*Description of the task:* For this item, repeat the material exactly while omitting its pictures.

*Extracted entries:*
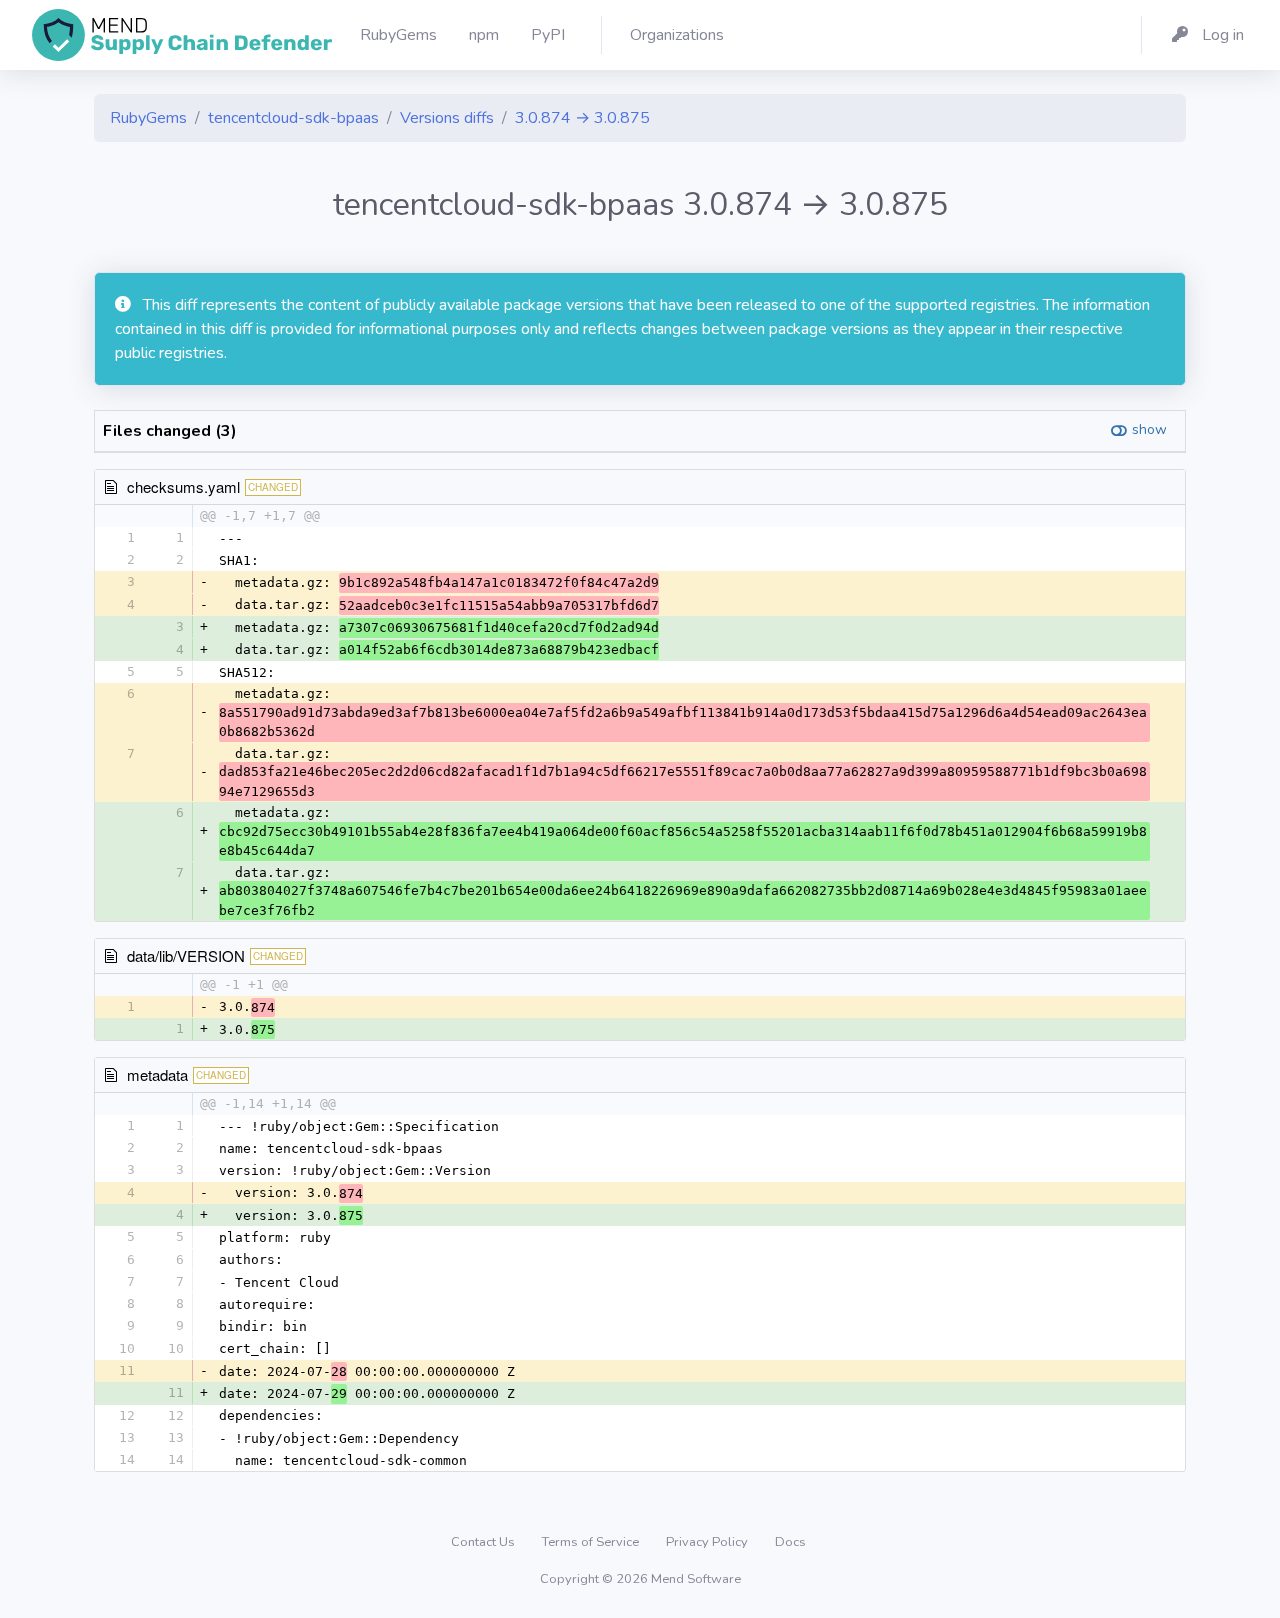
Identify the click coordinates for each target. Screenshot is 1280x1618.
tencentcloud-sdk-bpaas (293, 118)
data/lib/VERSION (186, 955)
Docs (790, 1542)
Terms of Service (592, 1542)
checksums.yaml (183, 486)
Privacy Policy (708, 1542)
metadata (157, 1074)
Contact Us (484, 1542)
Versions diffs (447, 118)
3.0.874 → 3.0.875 (582, 118)
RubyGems (148, 118)
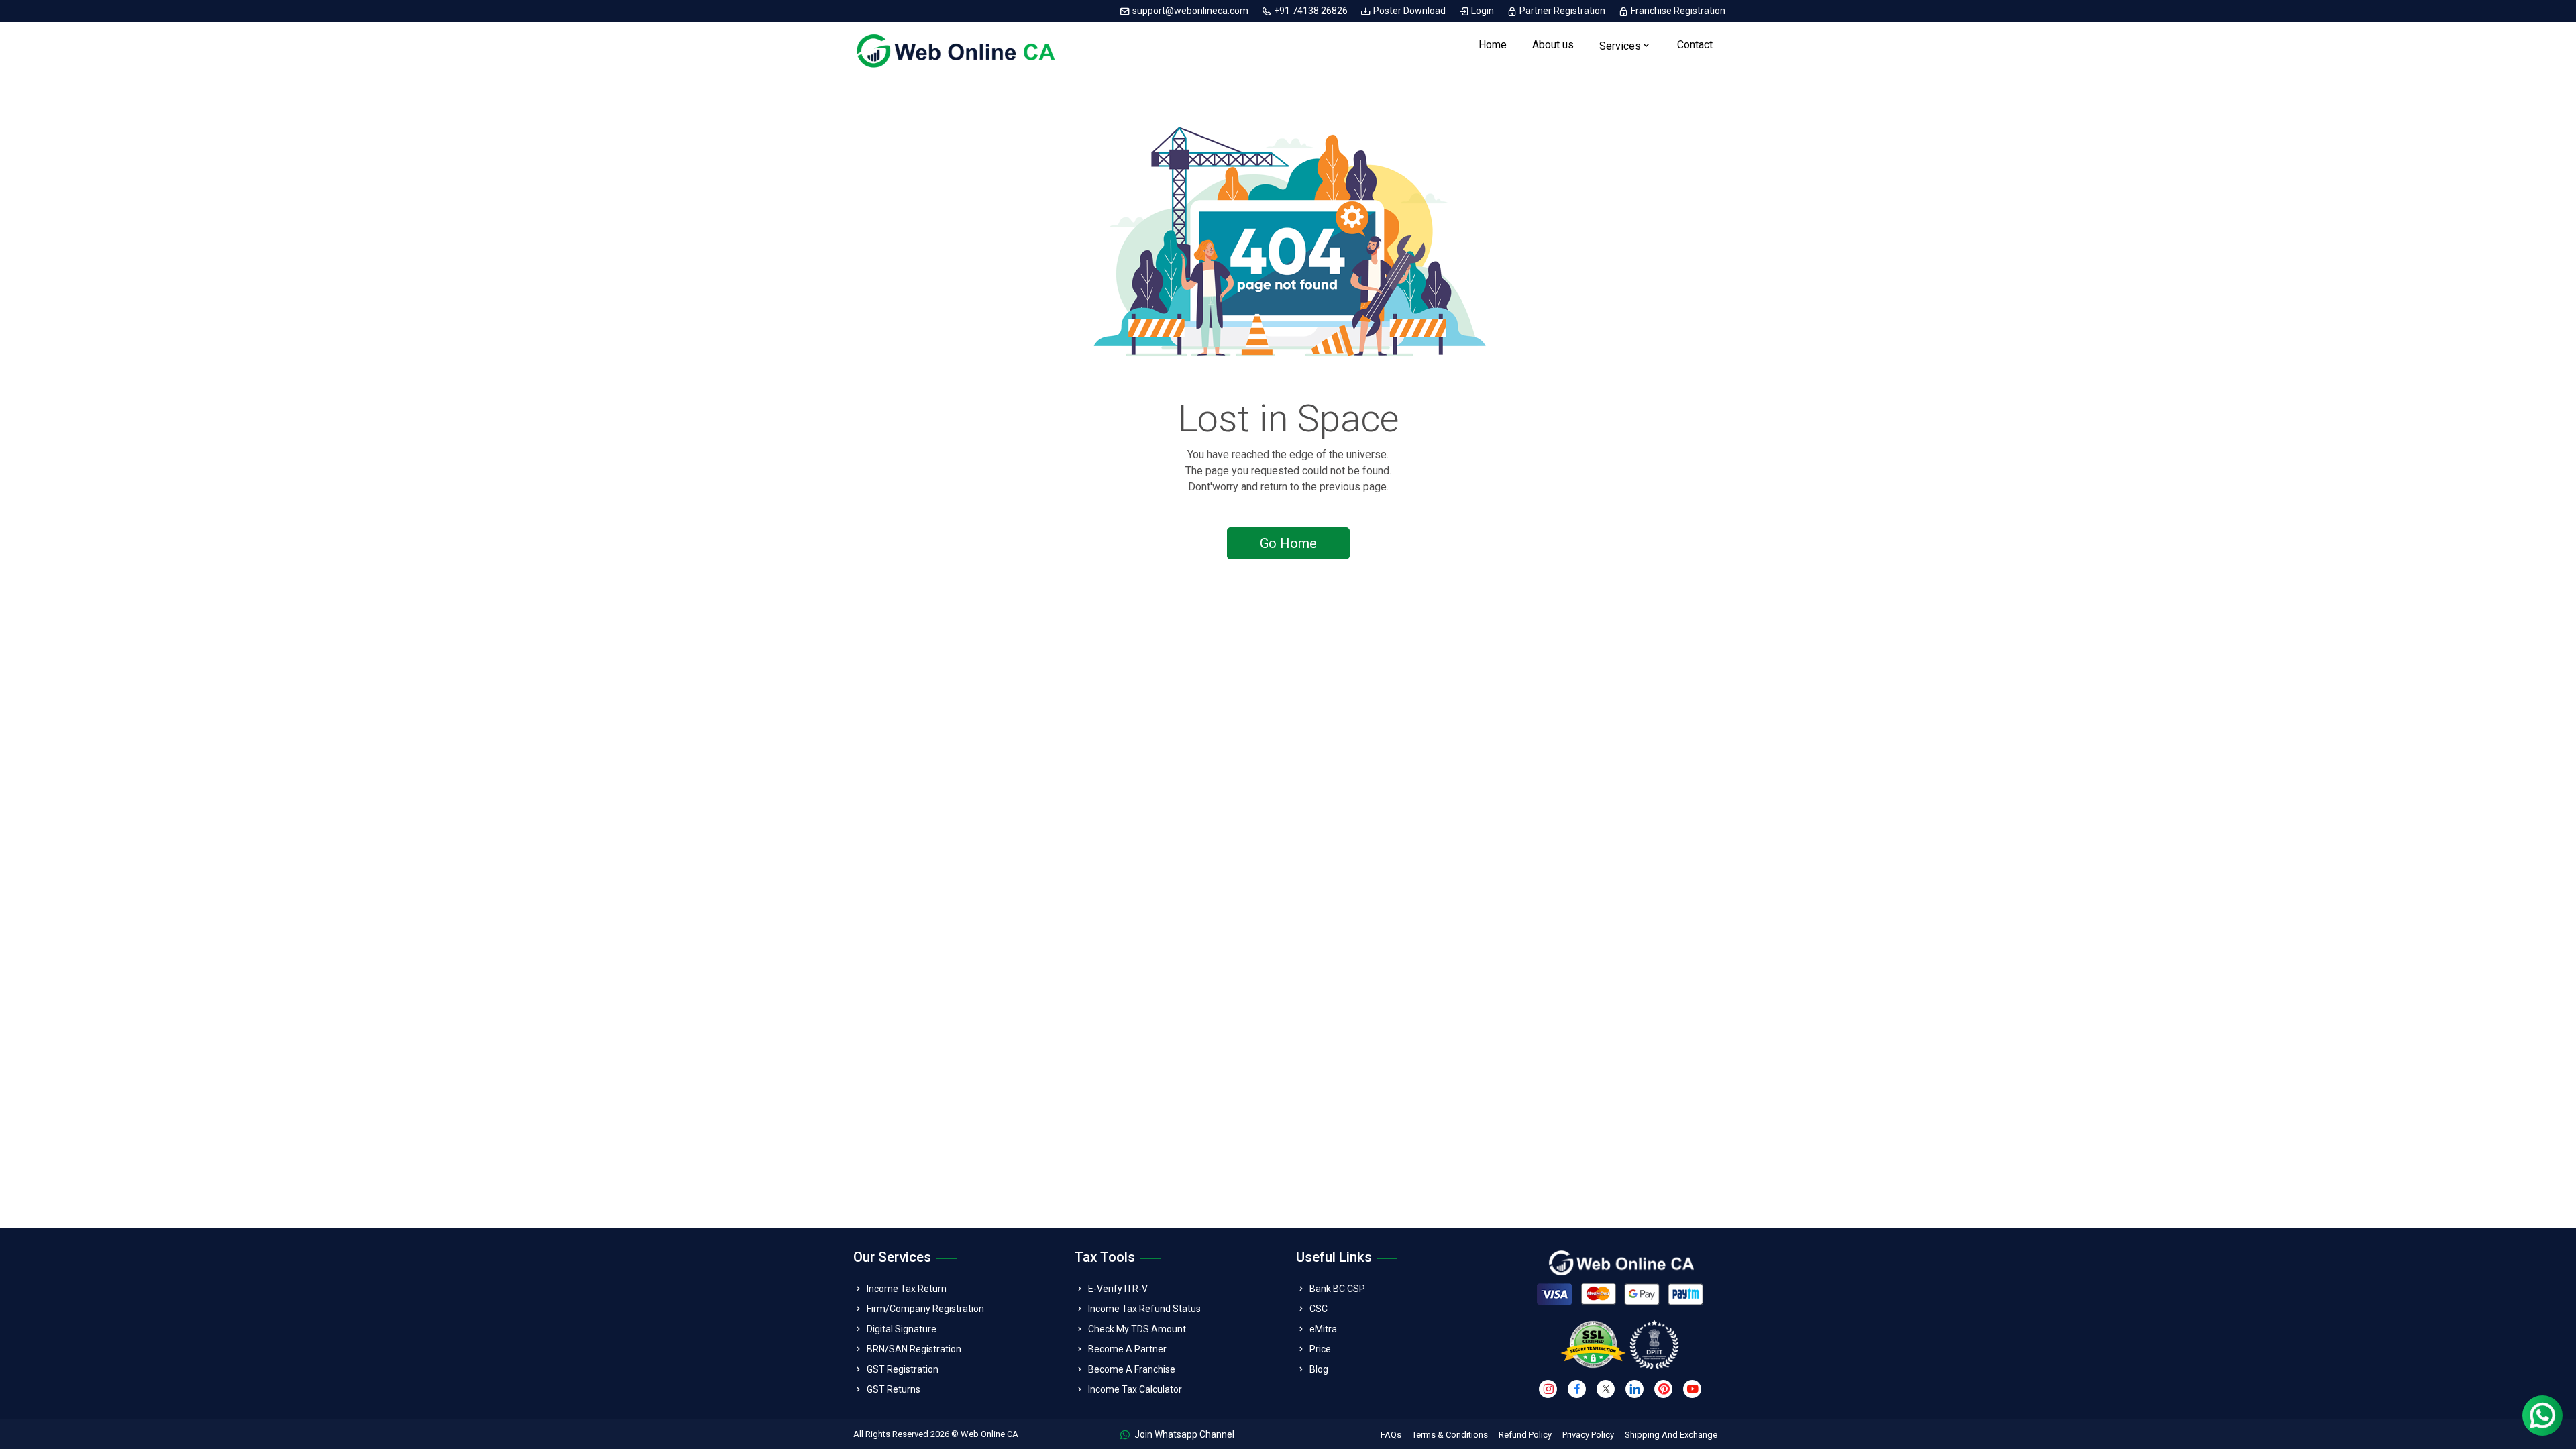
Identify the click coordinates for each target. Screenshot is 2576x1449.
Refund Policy (1525, 1435)
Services (1620, 46)
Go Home (1288, 543)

*Solution below:*
Identify the click coordinates for each target. Screenshot is 1280x1618.
tencentcloud-sdk-bpaas (293, 118)
data/lib/VERSION (186, 955)
Docs (790, 1542)
Terms of Service (592, 1542)
checksums.yaml (183, 486)
Privacy Policy (708, 1542)
metadata (157, 1074)
Contact Us (484, 1542)
Versions diffs (447, 118)
3.0.874 → 3.0.875 (582, 118)
RubyGems (148, 118)
Identify the click coordinates for each target. Screenshot is 2576x1449.
Refund Policy (1525, 1435)
Services (1620, 46)
Go Home (1288, 543)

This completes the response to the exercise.